─── Extracted data
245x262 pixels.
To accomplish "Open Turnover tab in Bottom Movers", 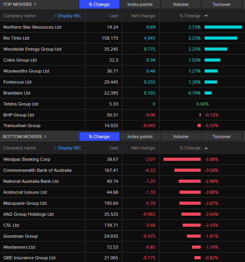I will (x=221, y=136).
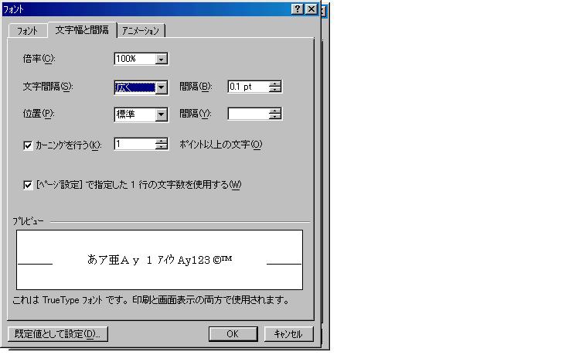Decrease 間隔(B) spinner value down arrow
Screen dimensions: 565x362
pos(275,89)
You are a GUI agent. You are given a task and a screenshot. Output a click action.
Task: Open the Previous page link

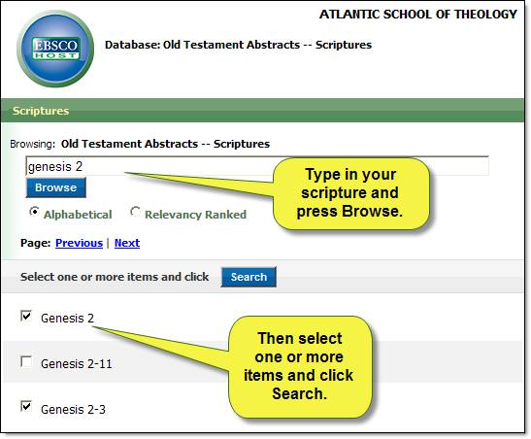(x=79, y=243)
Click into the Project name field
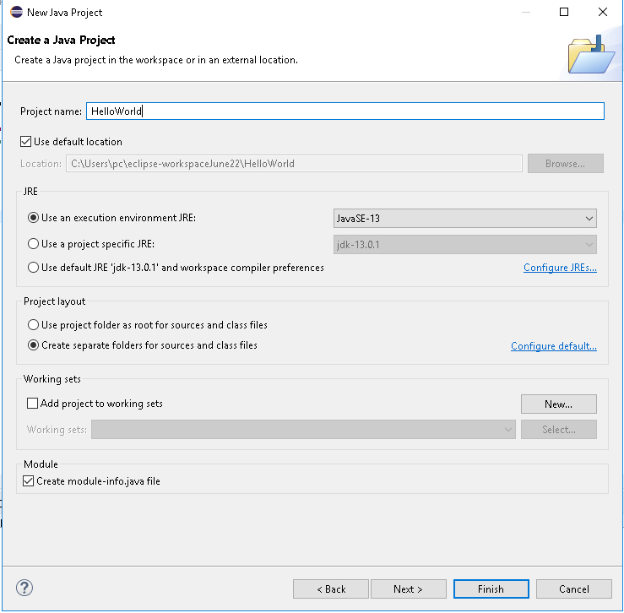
──────
Work to be completed
Reproduce exactly the lines from the one containing "Task: Open the Previous page link" through the last line of the records, both included, leaving out every picture.

Output below
Task: Open the Previous page link

(x=79, y=243)
Click into the Project name field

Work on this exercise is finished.